TNetflix-Star Maximilian Mundt: Ist eine ZDF-Rolle ein Rückschritt?

Die erfolgreiche Netflix-Serie „How to sell Drugs online (fast)“ machte Maximilian Mundt international bekannt. Foto: Alexander Schank
Der Schauspieler spricht über seinen Streaming-Erfolg mit „How to sell drugs online (fast)“, Käsebrot mit Senf und was es für ihn bedeutet, ein Mann zu sein.
Hamburg. TAGEBLATT: Warum lieben Sie eigentlich Käsebrot mit süßem Senf?

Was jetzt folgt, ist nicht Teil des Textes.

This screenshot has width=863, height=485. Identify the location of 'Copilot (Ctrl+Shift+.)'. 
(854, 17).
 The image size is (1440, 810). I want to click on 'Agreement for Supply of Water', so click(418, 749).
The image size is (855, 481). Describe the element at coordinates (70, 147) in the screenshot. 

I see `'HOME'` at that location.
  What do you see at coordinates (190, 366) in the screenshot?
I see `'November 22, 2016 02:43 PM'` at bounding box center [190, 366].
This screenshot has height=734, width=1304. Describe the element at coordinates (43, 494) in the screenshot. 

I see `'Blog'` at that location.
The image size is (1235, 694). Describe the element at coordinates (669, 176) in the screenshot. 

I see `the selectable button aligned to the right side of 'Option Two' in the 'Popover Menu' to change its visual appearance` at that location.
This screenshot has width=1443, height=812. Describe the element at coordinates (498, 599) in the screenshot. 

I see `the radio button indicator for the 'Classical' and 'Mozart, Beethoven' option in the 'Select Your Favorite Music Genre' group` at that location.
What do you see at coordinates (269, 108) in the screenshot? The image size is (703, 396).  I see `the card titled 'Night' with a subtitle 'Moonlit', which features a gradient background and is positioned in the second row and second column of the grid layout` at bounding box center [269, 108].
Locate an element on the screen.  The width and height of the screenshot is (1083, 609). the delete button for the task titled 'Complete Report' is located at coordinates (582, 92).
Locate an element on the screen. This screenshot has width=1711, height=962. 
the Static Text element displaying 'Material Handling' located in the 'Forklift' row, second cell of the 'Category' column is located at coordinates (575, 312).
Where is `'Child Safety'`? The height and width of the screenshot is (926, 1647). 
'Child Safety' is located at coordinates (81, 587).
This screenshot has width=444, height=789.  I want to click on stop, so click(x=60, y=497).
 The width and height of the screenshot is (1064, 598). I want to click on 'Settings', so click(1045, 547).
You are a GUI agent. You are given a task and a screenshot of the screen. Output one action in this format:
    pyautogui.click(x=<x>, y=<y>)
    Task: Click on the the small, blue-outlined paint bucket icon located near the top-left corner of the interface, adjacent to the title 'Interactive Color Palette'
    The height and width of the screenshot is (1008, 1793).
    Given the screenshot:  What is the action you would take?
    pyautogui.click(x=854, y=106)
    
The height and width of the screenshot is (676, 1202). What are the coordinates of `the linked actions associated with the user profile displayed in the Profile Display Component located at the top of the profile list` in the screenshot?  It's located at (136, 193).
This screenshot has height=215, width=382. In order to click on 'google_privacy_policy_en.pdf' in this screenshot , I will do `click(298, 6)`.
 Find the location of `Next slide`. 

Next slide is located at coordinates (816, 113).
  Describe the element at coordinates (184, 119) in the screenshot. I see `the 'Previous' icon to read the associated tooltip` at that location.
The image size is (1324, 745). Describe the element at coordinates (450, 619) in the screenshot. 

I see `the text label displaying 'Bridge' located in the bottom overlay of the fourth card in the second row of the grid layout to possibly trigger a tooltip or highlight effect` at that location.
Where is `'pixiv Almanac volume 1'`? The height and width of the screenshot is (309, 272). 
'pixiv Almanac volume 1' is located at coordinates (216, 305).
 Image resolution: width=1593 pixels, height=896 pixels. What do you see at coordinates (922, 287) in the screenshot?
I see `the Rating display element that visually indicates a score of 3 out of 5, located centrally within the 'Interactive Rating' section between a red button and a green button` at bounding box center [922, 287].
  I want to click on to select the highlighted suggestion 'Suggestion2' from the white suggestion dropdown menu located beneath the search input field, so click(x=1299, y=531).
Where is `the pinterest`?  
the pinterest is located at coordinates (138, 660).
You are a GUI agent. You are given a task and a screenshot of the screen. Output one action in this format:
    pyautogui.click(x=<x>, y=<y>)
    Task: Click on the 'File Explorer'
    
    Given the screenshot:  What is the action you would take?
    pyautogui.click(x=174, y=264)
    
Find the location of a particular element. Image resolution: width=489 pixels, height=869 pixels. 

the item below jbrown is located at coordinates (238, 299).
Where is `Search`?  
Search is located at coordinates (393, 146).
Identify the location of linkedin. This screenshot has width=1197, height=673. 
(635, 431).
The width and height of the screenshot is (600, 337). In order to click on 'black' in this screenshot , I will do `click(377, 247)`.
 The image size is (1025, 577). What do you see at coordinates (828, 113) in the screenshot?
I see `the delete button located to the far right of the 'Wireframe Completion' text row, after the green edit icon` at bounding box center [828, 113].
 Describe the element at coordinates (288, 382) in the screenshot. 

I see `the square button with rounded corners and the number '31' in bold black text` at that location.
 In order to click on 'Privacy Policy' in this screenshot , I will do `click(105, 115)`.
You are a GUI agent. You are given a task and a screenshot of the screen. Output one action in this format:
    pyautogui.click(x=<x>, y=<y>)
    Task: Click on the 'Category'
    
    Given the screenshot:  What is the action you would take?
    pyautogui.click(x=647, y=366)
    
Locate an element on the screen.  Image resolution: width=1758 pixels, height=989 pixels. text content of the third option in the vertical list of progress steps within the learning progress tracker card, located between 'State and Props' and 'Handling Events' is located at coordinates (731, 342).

Maximilian Mundt: Ich habe als Kind und Jugendlicher sehr oft Wanderurlaub mit meiner Familie gemacht. Immer wenn in Hamburg die zwei Wochen schönes Wetter waren, sind wir nach Südtirol gefahren und sind da bei zehn Grad im Regen wandern gegangen (lacht). Dort gab es dann die Jause, mit eingelegten Gurken und Zwiebeln, Wurst und Käse. Da habe ich süßen Senf kennengelernt. Für mich ist der ein bisschen Gefühl von Urlaub.
Welches Möbelstück haben Sie zuletzt für sich gebaut?
Ein Beistelltischchen zu einem Sessel, den ich zum Geburtstag bekam. Und zwar aus Holzzuschnitten, die ich dann ein bisschen jugendstilmäßig zurechtgeschnitten habe. Ich sammelte als Kind viel Sperrmüll und habe schon damals für mich entdeckt, wie cool Upcycling ist: aus alten Dingen Neues zu machen. Das ist bis heute geblieben.
Sie träumen sich gern mit offenen Augen weg, bei welchen Gelegenheiten?
Das passiert mir im Alltag tatsächlich ständig. Ich merke dann, wie ich grad nicht richtig zuhöre, dass ich mich an irgendetwas festhalte, einem Gedanken oder Gefühl, und wegzoome. Es ist mir sogar schon mal beim Autofahren passiert, was nicht so gut war (lacht). Da muss ich aufpassen.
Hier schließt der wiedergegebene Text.